Baseline Characteristics, Reasons for Early Withdrawal from the Study, and Adverse Events.*
| Variable | European Union Trial | U.S. Trial | ||
|---|---|---|---|---|
| Afamelanotide (N = 38) | Placebo (N = 36) | Afamelanotide (N = 48) | Placebo (N = 45) | |
| Age — yr | 38.3±13.0 | 38.6±11.6 | 40.4±12 | 39.1±16.2 |
| Body-mass index† | 24.0±3.0 | 26.5±5.2 | 26±4.8 | 26.7±5.4 |
| White race — no. (%)‡ | 38 (100) | 35 (97) | 47 (98) | 43 (96) |
| Fitzpatrick skin type — % | ||||
| I (never tans, always burns) | 16 | 33 | 27 | 22 |
| II (tans less than average [with difficulty], mostly burns) | 47 | 42 | 42 | 33 |
| III (tans at average level, sometimes has mild burn) | 34 | 25 | 25 | 36 |
| IV (rarely burns, tans more than average [with ease]) | 3 | 0 | 6 | 9 |
| Early discontinuation — no. of patients§ | 4 | 2 | 3 | 4 |
| Protocol violation | 1 | 0 | 0 | 0 |
| Suspected pregnancy | 1 | 0 | 0 | 0 |
| Withdrawal of consent | 2 | 1 | 2 | 0 |
| Lost to follow-up | 0 | 0 | 0 | 2 |
| Sponsor decision | 0 | 0 | 0 | 1 |
| Physician decision | 0 | 1 | 1 | 1 |
| Adverse events | ||||
| Adverse events that occurred during the study period — no. | 189 | 166 | 272 | 216 |
| Patients with any adverse event that occurred during the study period — no. (%) | 34 (89) | 32 (89) | 45 (94) | 39 (87) |
| Severity of adverse events that occurred during the study period — no. (%) | ||||
| Mild | 19 (50) | 17 (47) | 17 (35) | 14 (31) |
| Moderate | 12 (32) | 14 (39) | 25 (52) | 23 (51) |
| Severe | 3 (8) | 1 (3) | 3 (6) | 2 (4) |
| Most frequent adverse events that occurred during the study period — no. (%) | ||||
| Nausea | 7 (18) | 6 (17) | 9 (19) | 8 (18) |
| Headache | 13 (34) | 14 (39) | 19 (40) | 13 (29) |
| Nasopharyngitis | 8 (21) | 8 (22) | 6 (12) | 10 (22) |
| Serious adverse events — no.¶ | 1 | 0 | 3 | 2 |
| Patients who completed the study and received all implants — no. (%)∥ | 34 (89) | 34 (94) | 46 (96) | 42 (93) |
Plus-minus values are means ±SD. There were no significant differences between the groups.

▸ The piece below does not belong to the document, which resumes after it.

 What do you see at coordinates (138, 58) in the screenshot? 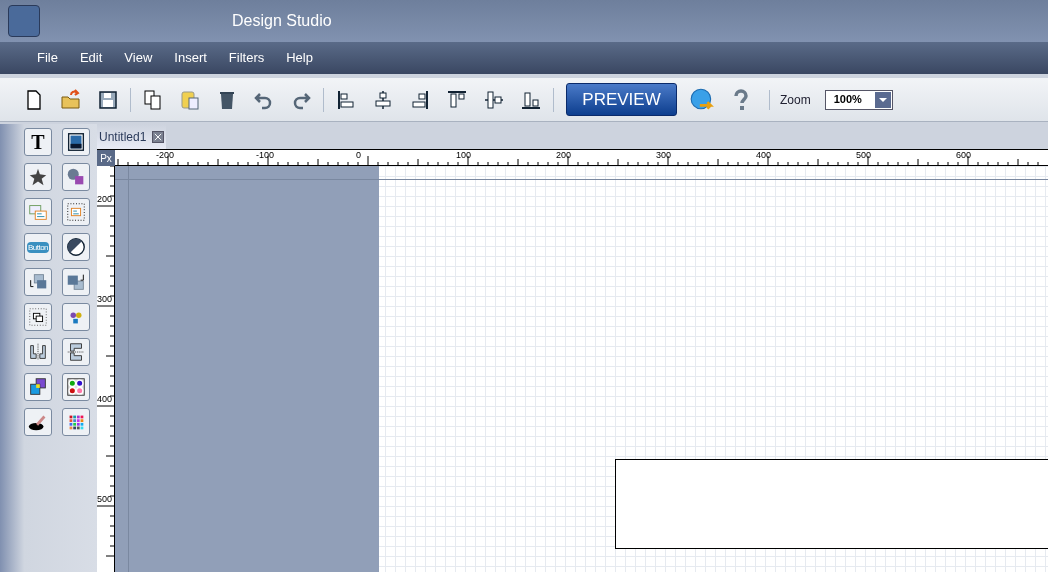
I see `menu-item: View` at bounding box center [138, 58].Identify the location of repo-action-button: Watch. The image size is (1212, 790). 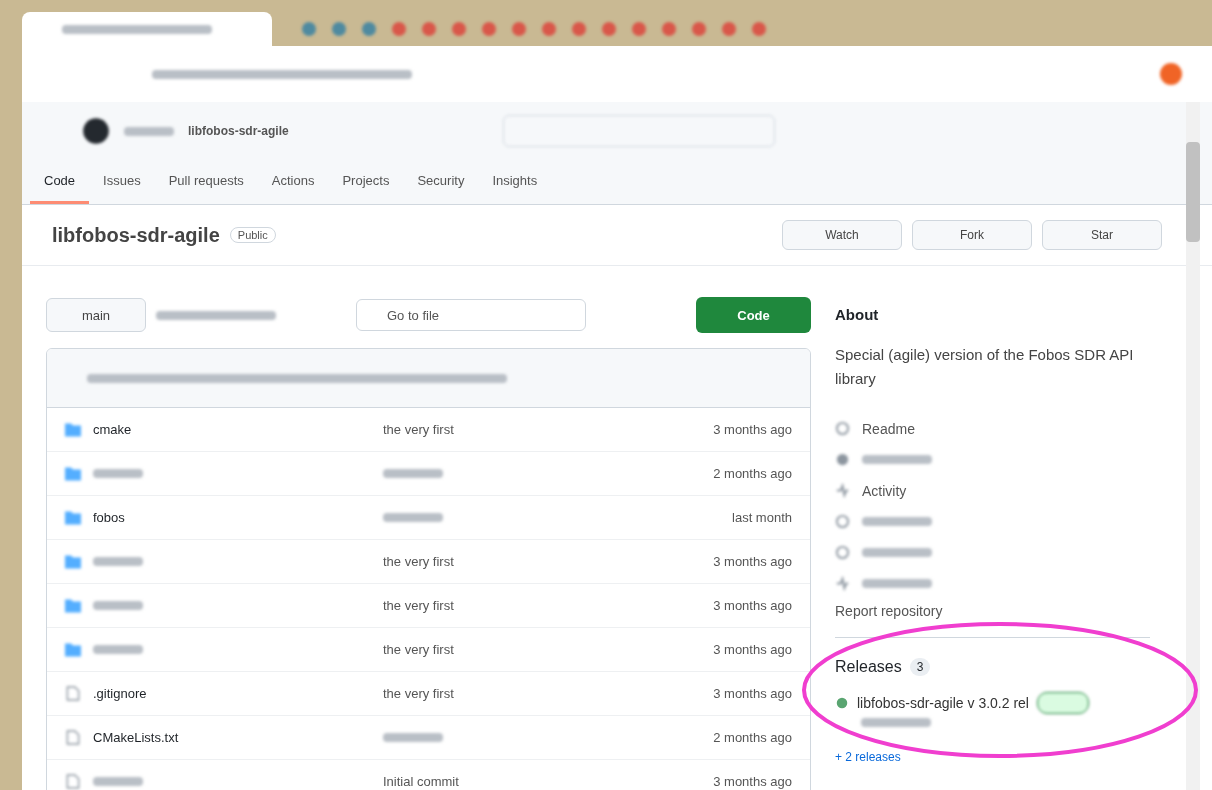
(842, 235).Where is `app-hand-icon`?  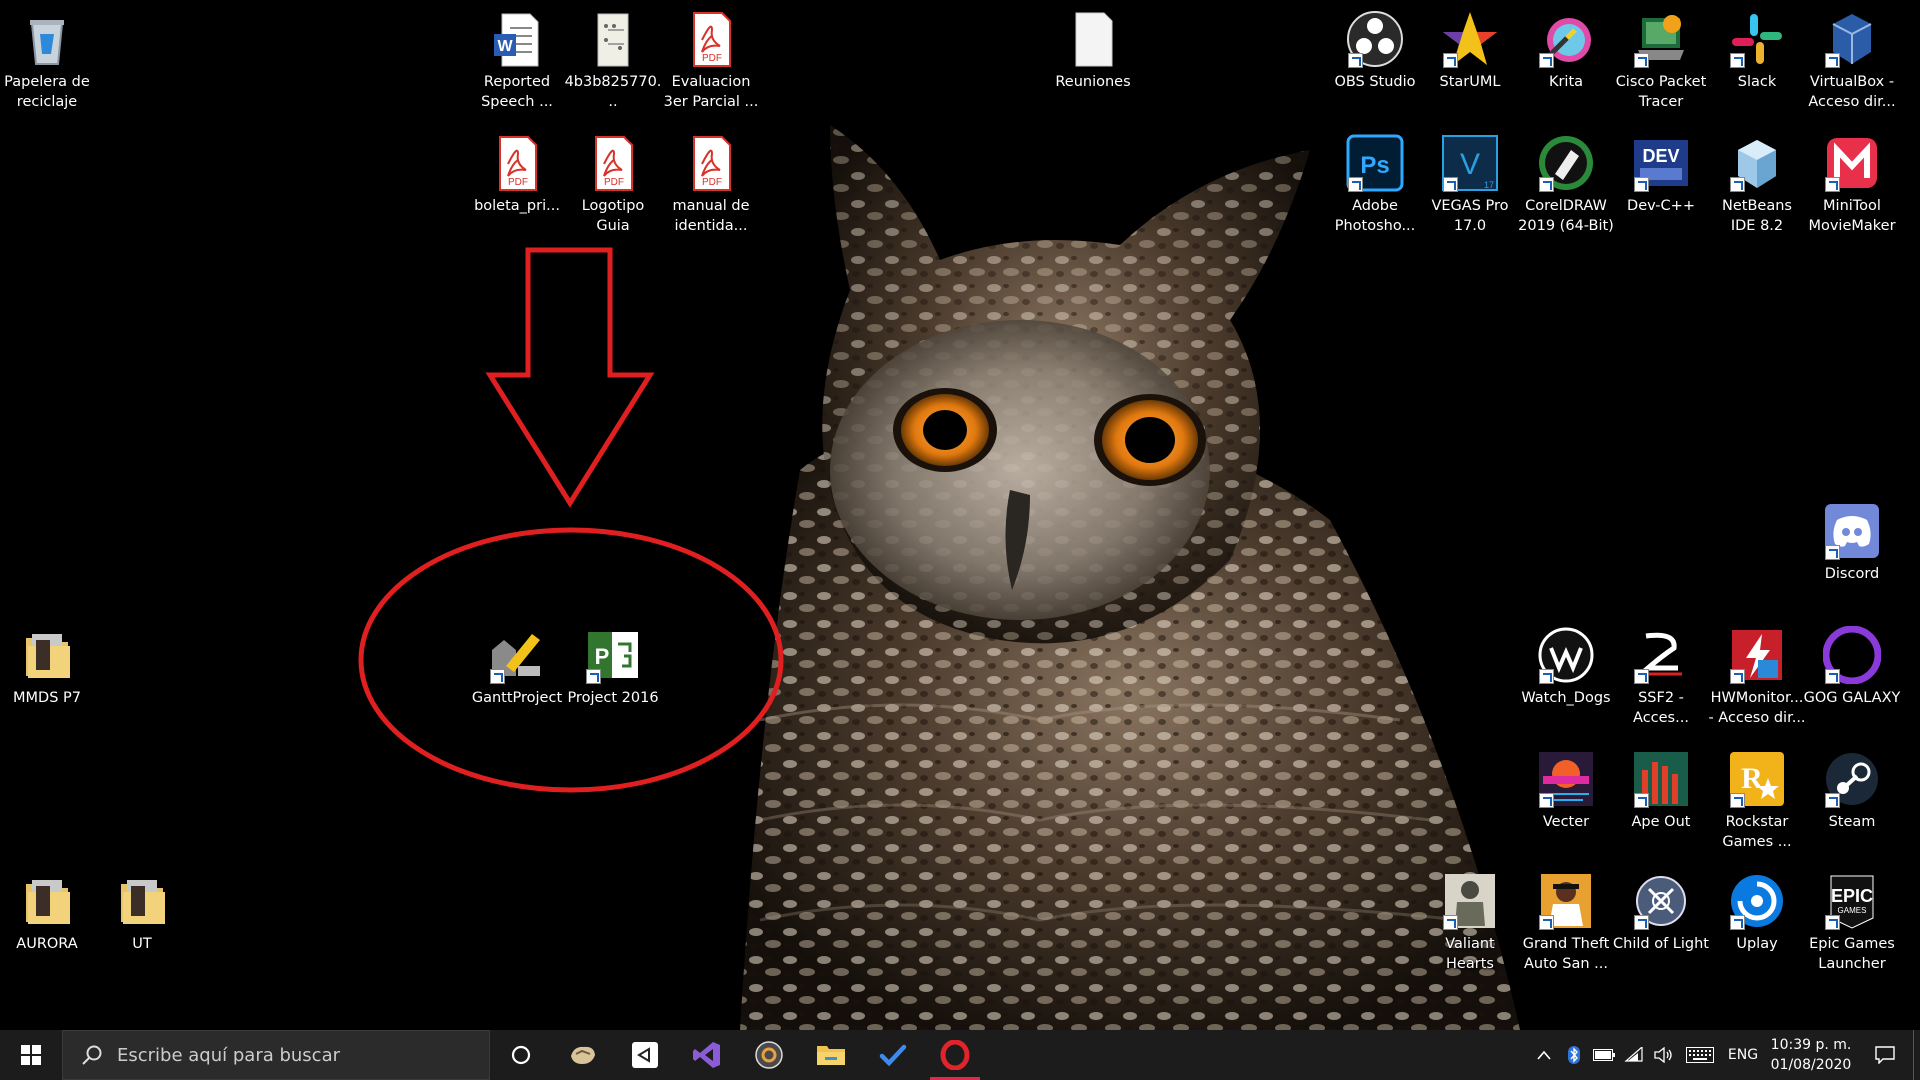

Body-mass index is the weight in kilograms divided by the square of the height in meters.
Race was self-reported.
In the U.S. trial, one patient in the placebo group who had an eye pigmentation abnormality was excluded before receiving the first implant, and two other patients discontinued the study early owing to medical reasons that were unrelated to the study drug. In the European Union trial, a physician decided to withdraw one patient from the study because of worsening of preexisting severe headaches.
Serious adverse events in the afamelanotide groups were subcapital humerus fracture with uncomplicated repair, herniated disk, abdominal pain, and benign compound nevus. Serious adverse events in the placebo groups were pulmonary embolus and melanoma. All serious adverse events were deemed by the investigators not to be related to study drugs.
Patients in the European Union study received five implants, and those in the U.S. study received three implants.